Many groups, including the AHA, are evaluating options for addressing this important issue. However, one recent proposal, which is seriously misguided, would reduce a program with a 25-year history of increasing access to medications and health care services for people in vulnerable communities in order to add to record profits of drug manufacturers.

An opinion piece published recently in the New England Journal of Medicine says, in part, that lawmakers could lower the price of prescription drugs by reforming the 340B Drug Pricing Program. However, the 340B program provides discounts on drugs to health care providers who serve large numbers of low-income and uninsured patients. The program constitutes less than 2 percent of the pharmaceutical industry’s $374 billion in U.S. sales annually, yet, the industry continues to dispense incorrect information about the program in hopes of getting it scaled back or eliminated.  

The truth is that hospitals across the country that participate in the 340B program use the savings they receive on the discounted drugs to reinvest in programs that enhance patient services and access to care, and to provide free or reduced-priced prescription drugs to poorer residents. 

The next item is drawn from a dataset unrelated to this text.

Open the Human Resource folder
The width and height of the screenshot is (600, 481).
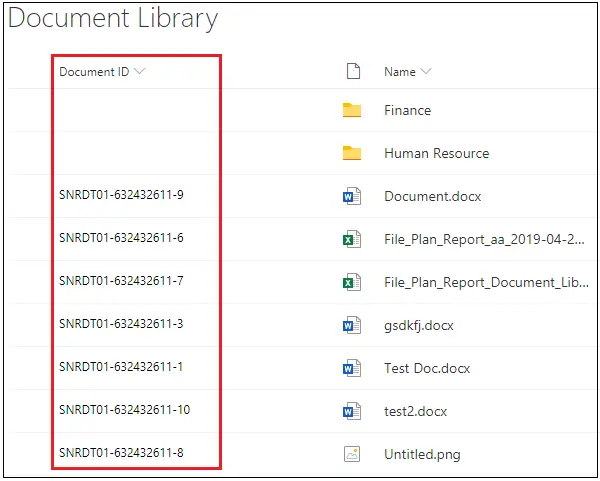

For example, a recent column authored by leaders of the MetroHealth System in Cleveland described how the 340B program helps lower the prices of drugs for patients, as well as advance its patient-centered efforts in its primary care and specialty centers.   

“We embed care coordinators and behavioral health professionals in these centers to promote integrated care for patients,” the column states. “Savings from the 340B program also help our cancer patients by allowing us to provide lifesaving chemotherapy treatments to those who otherwise couldn't afford them.”

The 340B program is more important now than ever before as the prices of prescription drugs continue to skyrocket. Instead of trying to make changes to a program with a strong track record of increasing access to care for patients in vulnerable communities, policymakers should consider other solutions, such as requiring greater transparency on drug pricing and charity policies by drug companies, increased competition in the generic drug industry or other reasonable proposals.